“Morning Coffee”

I woke up feeling refreshed and alive. Something I hadn’t experienced in a long time. Especially after losing Sunaina. My very strict father only liked her, my best friend since I was 5 years old. It is so strange to think how a grown adult person can dislike a child of only 5 years. But he did. He had strong opinions of everyone but Sunaina. She was the only friend I was allowed to play with till late evening. Sometimes I even stayed at her house busy with pretend play and toys way past the porch lights had been turned on. The very obvious signal to end all fun and head back home.

This morning, I felt a sense of calm accompanied by happiness. Happy because Sunaina was married to her favorite person. And relieved because Sunaina was always going to be surrounded with love exactly what she deserved.  

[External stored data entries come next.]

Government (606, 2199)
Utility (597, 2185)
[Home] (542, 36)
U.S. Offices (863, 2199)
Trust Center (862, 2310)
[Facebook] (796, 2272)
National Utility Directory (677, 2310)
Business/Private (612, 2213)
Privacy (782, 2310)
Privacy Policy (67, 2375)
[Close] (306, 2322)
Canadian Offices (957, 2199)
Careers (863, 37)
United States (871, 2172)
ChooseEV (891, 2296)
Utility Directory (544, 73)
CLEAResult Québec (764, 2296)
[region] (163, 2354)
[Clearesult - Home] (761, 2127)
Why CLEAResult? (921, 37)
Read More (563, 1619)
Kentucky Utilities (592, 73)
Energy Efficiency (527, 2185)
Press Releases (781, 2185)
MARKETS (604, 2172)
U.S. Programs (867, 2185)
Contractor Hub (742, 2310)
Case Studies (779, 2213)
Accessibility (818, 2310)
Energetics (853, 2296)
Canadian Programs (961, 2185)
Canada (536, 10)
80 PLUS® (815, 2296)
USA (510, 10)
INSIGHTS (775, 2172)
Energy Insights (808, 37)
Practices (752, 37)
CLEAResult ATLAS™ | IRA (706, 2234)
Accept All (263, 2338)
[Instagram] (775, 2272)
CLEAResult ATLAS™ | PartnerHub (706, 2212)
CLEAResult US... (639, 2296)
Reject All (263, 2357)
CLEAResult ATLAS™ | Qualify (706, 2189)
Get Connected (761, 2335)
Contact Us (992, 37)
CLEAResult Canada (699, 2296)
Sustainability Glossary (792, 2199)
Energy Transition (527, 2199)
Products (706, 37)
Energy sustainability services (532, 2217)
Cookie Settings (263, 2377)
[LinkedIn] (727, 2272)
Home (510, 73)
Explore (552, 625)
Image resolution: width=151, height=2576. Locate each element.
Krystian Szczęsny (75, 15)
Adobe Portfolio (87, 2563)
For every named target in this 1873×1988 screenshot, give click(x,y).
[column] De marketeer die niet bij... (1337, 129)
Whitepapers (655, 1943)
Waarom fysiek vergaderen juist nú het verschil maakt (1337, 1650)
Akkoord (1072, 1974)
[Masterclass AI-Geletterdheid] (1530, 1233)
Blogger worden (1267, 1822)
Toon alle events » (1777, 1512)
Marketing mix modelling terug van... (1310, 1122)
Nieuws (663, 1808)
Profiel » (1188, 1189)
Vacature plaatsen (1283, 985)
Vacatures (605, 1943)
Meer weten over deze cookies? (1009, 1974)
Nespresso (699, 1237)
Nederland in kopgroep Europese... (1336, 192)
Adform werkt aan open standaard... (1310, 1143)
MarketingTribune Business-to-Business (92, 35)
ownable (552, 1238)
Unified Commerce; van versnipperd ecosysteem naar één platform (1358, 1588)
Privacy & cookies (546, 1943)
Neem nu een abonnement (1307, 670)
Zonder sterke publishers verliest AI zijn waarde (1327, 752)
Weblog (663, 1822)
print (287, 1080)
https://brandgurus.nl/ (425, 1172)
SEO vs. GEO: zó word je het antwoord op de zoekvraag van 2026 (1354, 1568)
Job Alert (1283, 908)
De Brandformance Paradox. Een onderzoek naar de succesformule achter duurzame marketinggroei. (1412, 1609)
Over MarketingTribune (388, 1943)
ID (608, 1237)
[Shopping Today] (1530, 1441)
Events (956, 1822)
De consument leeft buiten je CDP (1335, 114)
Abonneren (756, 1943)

Sunaina was adopted. Her paternal aunt and uncle had adopted her after her parents died in a freak accident when she was only 3 years. She disclosed this horrific information to me on my 11th birthday. I remember walking out of the room under the pretense to get us a snack only to hug my own mom and dad. After the birthday celebrations, I had pleaded with my mother to convince her mother to let her stay overnight. We wanted to talk and open presents together. We both shared everything. So, it was obvious that I was going to share my presents with her. She even cried looking at a book, Malgudi Days by R K Narayan. It was her father’s favorite book. She even remembered bits of the stories from the time he used to read them to her. Like myself, Sunaina too found her real self in books. Summer vacations for us were for reading, swimming at the club pool, and of course, eating mangoes until our stomachs gave up. Both of us lived in our own heads, lost in the world of words.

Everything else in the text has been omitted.